Novel immune checkpoint inhibitors (i.e. anti-PD1 or anti-programmed-death ligand-1 agents) have just started to reach patients’ bedsides and their combination with molecularly targeted agents is presently under clinical evaluation, although the only trial presented in detail (ASCO 2014), but not yet published in extenso, is the phase I CA209-016 study, discussed above.

Several phase III trials are presently comparing immunotherapy combinations against sunitinib, as the standard first-line treatment for metastatic RCC (Table 5).

Table 5.

Combination of vascular endothelial growth factor receptor inhibitors with immune checkpoint inhibitors: main ongoing studies.
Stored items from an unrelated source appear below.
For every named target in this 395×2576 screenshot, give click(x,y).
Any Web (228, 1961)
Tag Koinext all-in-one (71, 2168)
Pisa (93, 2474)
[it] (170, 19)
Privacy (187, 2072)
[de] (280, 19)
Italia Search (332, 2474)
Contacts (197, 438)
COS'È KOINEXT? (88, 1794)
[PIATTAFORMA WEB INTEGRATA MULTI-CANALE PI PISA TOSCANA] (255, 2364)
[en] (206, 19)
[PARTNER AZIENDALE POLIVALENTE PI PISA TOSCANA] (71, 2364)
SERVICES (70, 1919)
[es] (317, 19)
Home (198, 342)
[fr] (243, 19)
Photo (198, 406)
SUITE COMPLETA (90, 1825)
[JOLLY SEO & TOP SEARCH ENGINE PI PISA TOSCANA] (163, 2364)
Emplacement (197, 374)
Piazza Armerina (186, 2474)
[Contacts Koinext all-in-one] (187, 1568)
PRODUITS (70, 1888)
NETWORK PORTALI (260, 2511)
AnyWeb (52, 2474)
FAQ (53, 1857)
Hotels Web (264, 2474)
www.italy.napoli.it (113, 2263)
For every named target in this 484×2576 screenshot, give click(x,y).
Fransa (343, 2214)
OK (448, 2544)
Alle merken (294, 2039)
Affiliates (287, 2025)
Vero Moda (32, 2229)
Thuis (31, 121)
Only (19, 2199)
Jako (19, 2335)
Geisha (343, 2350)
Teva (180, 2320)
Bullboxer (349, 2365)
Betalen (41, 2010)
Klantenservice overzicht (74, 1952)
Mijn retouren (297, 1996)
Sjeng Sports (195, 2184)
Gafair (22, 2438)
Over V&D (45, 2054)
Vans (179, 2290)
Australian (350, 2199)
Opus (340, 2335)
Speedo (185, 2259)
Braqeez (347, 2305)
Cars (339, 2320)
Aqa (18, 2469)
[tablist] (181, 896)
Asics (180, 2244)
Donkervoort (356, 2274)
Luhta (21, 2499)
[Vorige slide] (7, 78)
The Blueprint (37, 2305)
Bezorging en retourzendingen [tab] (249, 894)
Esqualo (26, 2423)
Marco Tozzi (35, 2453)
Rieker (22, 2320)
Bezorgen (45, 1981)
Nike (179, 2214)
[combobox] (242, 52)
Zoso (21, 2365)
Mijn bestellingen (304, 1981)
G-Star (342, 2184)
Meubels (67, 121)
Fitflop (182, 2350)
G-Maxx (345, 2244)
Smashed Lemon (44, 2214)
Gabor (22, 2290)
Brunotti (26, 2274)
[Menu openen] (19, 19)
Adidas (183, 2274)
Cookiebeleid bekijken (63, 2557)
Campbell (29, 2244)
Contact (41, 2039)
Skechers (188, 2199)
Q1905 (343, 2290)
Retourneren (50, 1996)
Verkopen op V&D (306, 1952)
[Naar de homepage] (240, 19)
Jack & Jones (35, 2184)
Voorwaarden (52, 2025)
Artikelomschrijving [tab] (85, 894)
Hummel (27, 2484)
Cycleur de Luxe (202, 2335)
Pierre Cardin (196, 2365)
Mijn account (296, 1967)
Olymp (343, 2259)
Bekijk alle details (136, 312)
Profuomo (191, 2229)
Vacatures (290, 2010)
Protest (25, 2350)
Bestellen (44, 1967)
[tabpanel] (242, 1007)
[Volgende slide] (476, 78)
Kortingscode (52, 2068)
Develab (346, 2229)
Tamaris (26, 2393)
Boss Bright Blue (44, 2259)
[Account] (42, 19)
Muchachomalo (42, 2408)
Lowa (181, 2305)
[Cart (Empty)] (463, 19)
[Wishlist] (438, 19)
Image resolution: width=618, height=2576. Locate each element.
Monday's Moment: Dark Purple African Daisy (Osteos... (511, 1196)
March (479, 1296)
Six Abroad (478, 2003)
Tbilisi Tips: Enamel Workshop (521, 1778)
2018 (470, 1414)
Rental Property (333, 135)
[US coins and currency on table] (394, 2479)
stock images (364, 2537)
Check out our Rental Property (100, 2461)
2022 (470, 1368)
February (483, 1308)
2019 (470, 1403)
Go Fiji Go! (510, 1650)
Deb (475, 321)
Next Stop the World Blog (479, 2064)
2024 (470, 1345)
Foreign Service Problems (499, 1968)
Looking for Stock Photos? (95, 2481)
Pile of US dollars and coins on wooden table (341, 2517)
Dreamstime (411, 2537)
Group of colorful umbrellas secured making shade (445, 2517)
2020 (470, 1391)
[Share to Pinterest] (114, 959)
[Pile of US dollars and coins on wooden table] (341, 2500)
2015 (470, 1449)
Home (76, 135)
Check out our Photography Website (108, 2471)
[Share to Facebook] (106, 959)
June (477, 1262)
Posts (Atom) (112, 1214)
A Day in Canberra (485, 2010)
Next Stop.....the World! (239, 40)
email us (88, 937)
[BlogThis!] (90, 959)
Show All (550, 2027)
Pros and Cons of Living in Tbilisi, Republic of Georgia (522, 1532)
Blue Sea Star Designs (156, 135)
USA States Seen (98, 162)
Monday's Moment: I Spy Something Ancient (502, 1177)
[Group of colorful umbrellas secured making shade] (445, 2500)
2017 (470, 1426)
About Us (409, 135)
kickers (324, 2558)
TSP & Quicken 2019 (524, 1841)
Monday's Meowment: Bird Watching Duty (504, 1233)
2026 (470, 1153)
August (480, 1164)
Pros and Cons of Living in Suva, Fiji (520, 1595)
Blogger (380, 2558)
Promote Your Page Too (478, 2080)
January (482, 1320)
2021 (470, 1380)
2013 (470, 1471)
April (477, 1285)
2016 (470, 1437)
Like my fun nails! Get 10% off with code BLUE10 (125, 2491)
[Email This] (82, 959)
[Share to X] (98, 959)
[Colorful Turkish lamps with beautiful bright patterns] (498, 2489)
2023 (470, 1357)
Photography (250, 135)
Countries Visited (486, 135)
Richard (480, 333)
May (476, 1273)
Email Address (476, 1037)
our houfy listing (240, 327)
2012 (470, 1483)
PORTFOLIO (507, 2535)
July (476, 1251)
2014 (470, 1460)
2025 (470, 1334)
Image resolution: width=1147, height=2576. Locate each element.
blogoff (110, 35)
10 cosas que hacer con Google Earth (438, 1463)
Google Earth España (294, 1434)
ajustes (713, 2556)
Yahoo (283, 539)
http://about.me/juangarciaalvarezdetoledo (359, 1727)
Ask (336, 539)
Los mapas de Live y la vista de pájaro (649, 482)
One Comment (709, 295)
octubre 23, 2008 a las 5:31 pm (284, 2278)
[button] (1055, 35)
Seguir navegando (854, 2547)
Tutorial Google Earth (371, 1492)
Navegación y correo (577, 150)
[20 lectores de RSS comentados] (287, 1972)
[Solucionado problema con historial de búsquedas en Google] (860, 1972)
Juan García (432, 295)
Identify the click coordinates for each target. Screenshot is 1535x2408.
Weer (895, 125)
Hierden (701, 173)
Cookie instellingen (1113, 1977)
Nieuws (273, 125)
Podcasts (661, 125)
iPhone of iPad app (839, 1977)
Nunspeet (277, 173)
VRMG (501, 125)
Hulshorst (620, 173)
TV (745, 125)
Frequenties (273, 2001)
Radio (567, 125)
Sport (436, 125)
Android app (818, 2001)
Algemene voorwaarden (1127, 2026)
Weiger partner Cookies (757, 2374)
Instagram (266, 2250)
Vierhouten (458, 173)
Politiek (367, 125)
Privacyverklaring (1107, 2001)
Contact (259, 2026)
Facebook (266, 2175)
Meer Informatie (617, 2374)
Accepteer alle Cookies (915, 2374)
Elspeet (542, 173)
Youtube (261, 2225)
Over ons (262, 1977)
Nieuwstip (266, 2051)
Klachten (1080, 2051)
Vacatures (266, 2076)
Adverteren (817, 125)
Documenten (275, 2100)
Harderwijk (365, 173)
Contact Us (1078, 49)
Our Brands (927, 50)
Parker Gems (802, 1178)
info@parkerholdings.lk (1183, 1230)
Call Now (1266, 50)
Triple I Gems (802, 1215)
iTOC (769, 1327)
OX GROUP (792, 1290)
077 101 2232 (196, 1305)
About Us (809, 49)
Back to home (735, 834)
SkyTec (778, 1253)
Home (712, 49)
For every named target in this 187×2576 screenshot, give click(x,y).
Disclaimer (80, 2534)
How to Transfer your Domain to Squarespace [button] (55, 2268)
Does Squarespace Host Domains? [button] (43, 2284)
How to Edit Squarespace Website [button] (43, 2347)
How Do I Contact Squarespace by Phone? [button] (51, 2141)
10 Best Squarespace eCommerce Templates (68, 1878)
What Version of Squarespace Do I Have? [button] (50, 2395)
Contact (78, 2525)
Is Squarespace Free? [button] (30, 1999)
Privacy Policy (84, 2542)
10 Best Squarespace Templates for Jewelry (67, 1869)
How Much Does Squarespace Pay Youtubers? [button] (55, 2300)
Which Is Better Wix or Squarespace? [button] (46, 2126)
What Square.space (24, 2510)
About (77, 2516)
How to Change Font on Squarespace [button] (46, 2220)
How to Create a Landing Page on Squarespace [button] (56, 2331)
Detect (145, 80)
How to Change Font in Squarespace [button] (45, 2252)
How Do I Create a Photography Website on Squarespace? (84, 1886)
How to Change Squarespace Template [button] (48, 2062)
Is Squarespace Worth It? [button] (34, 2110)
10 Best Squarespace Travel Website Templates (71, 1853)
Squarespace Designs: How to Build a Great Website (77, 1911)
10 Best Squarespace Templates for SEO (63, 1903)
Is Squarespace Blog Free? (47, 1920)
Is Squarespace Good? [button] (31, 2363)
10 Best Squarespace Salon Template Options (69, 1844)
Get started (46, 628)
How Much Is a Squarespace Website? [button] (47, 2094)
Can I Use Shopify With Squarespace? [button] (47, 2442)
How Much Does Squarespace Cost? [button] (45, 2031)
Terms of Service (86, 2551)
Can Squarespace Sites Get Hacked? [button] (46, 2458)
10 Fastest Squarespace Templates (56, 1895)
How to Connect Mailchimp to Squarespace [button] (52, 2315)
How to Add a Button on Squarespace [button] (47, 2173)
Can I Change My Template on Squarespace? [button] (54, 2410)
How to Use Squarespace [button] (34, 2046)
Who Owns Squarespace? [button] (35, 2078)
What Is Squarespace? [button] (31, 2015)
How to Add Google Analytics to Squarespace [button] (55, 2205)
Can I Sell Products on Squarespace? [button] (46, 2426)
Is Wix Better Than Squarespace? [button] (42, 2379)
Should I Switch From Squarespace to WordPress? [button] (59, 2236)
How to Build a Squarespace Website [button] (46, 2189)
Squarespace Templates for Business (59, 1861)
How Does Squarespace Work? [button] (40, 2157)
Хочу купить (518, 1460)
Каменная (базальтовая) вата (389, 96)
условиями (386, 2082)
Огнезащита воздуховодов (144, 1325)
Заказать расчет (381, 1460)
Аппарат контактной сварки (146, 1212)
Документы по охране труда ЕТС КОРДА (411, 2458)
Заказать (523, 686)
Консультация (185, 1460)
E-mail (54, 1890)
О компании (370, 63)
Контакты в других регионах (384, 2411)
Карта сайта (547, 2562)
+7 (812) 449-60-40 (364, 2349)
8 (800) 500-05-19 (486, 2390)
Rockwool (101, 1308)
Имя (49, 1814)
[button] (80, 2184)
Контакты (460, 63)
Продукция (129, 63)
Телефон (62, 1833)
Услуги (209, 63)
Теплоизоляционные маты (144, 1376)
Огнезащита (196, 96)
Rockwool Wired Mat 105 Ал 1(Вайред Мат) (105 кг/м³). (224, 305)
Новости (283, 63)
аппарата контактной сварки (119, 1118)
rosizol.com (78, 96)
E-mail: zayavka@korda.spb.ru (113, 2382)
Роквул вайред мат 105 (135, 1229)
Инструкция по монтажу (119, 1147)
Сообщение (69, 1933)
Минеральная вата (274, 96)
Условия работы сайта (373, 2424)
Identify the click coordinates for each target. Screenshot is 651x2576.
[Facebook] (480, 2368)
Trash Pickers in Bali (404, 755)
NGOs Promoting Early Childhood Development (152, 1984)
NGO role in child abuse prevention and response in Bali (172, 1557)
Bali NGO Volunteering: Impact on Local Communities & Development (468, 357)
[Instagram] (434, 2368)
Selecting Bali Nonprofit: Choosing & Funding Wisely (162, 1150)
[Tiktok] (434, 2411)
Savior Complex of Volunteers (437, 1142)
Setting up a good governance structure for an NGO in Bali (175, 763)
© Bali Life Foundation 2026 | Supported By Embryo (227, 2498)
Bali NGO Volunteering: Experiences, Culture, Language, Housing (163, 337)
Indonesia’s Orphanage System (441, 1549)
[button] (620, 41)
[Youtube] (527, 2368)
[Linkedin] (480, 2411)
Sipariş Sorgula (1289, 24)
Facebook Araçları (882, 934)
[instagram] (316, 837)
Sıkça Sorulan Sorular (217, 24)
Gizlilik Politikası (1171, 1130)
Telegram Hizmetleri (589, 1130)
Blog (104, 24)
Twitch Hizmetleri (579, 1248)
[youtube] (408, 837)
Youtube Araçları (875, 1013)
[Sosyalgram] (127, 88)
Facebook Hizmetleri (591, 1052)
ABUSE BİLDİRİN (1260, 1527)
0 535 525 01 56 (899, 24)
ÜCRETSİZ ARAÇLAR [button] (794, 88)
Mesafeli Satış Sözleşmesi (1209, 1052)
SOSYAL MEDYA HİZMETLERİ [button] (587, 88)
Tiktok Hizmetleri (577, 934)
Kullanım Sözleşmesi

Study	ClinicalTrials.gov identifier	Description
W029637	NCT02420821	A phase III, open-label, randomized study of atezolizumab (anti-PD-L1 antibody) in combination with bevacizumab versus sunitinib in patients with untreated advanced renal cell carcinoma
JAVELIN renal 101	NCT02684006	A phase III, multinational, randomized, open-label, parallel-arm study of avelumab (MSB0010718C) in combination with axitinib (Inlyta) versus sunitinib (Sutent) monotherapy in the first-line treatment of patients with advanced renal cell carcinoma
2000249	NCT02014636	An open-label, two-part study of pazopanib with or without MK 3475 (pembrolizumab) in treatment-naïve subjects with advanced renal cell carcinoma Part 1 consists of a phase I dose escalation of pazopanib + MK 3475 followed by an expansion cohort to determine the maximum tolerated regimen and the recommended phase II dose; part 2 is a randomized three-arm phase II study to evaluate the clinical efficacy and safety of pazopanib + MK 3475 as compared with single-agent pazopanib and single-agent MK 3475

PD-L1, programmed death ligand 1.

Combinations of sunitinib together with immune checkpoint inhibitors are definitely promising, but cumulative toxicity remains a potential issue. Toxicity aside, doubts also remain over the effect of different immunologic targeted agents and therefore the ability to rationally combine any of these agents with different immunotherapeutics.⁵¹

Concluding remarks

Sunitinib has revolutionized the treatment of mRCC over the past 10 years so far. Large-scale studies have demonstrated sound and reproducible benefits (across all activity and efficacy endpoints) assigning to sunitinib a leadership position in this setting.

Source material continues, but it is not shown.